Underfitting may happen because the model is not complex enough, or need more training. So, using a deeper network or training for more time may help.
Overfitting
Let’s train a more complex model with less training data.
import tensorflow as tf
from tensorflow import keras
import numpy as np
import matplotlib.pyplot as plt
tf.keras.backend.clear_session()
from sklearn.model_selection import train_test_split
X_train, X_test, y_train, y_test = train_test_split(X, y, test_size=0.9, shuffle=True)
model = tf.keras.Sequential([
keras.layers.Dense(units=50, input_shape=[1]),
keras.layers.Activation('relu'),
keras.layers.Dense(units=50),
keras.layers.Activation('relu'),
keras.layers.Dense(units=1),
])
optimizer = tf.keras.optimizers.Adam(lr=0.001)

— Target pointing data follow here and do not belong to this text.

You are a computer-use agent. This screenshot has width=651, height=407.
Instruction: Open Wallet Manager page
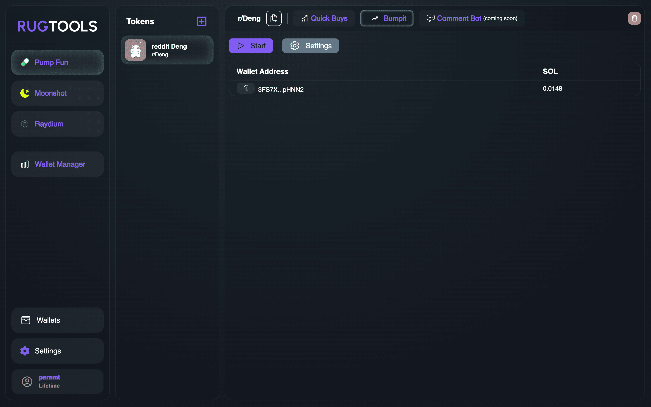[57, 164]
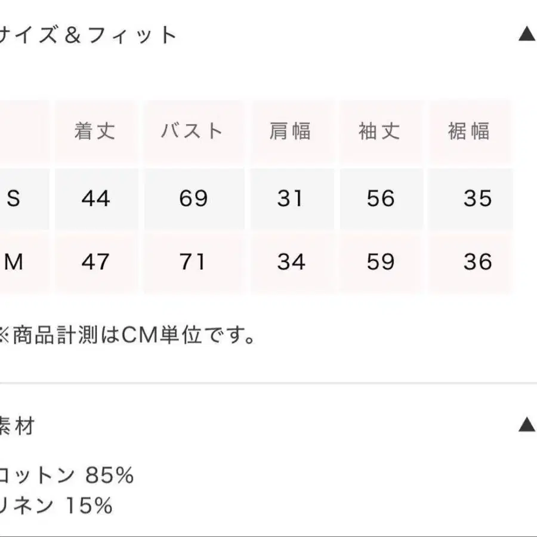Click the サイズ＆フィット section heading

90,35
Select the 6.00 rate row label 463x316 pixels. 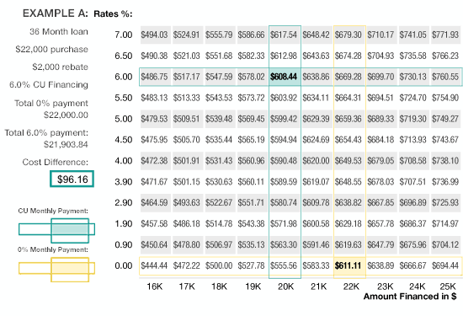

model.compile(optimizer=optimizer, loss='mean_squared_error')
tf_history = model.fit(X_train, y_train, batch_size=100, epochs=1000, verbose=True, validation_data=(X_test, y_test))
prediction = model.predict(X_train)
plt.figure(figsize=(12,9))
plt.scatter(X_train, prediction,label='Training Data Prediction')

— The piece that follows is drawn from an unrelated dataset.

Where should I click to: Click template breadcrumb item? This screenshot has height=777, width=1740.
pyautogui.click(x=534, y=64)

plt.scatter(X_test, model.predict(X_test), color='r', marker='x', label='Test Data Prediction')
plt.plot(X, 8 * np.sin(X), linewidth=1, label='True curve y')
plt.legend()
plt.show()
Train on 10 samples, validate on 90 samples
Epoch 1/1000
10/10 [==============================] - 0s 14ms/sample - loss: 31.7417 - val_loss: 37.6045
Epoch 2/1000
10/10 [==============================] - 0s 587us/sample - loss: 31.0950 - val_loss: 37.4865
.
.
Epoch 999/1000
10/10 [==============================] - 0s 561us/sample - loss: 0.5722 - val_loss: 17.3321
Epoch 1000/1000
10/10 [==============================] - 0s 497us/sample - loss: 0.5721 - val_loss: 17.3268
Here you can see, although the model is complex and can learn more complex features of the data, the Validation loss is way higher than training loss. This is called Overfitting. This means the model fits the training data so much that it does not generalize and perform very poorly in new unseen data. Adding more data can help to prevent overfitting.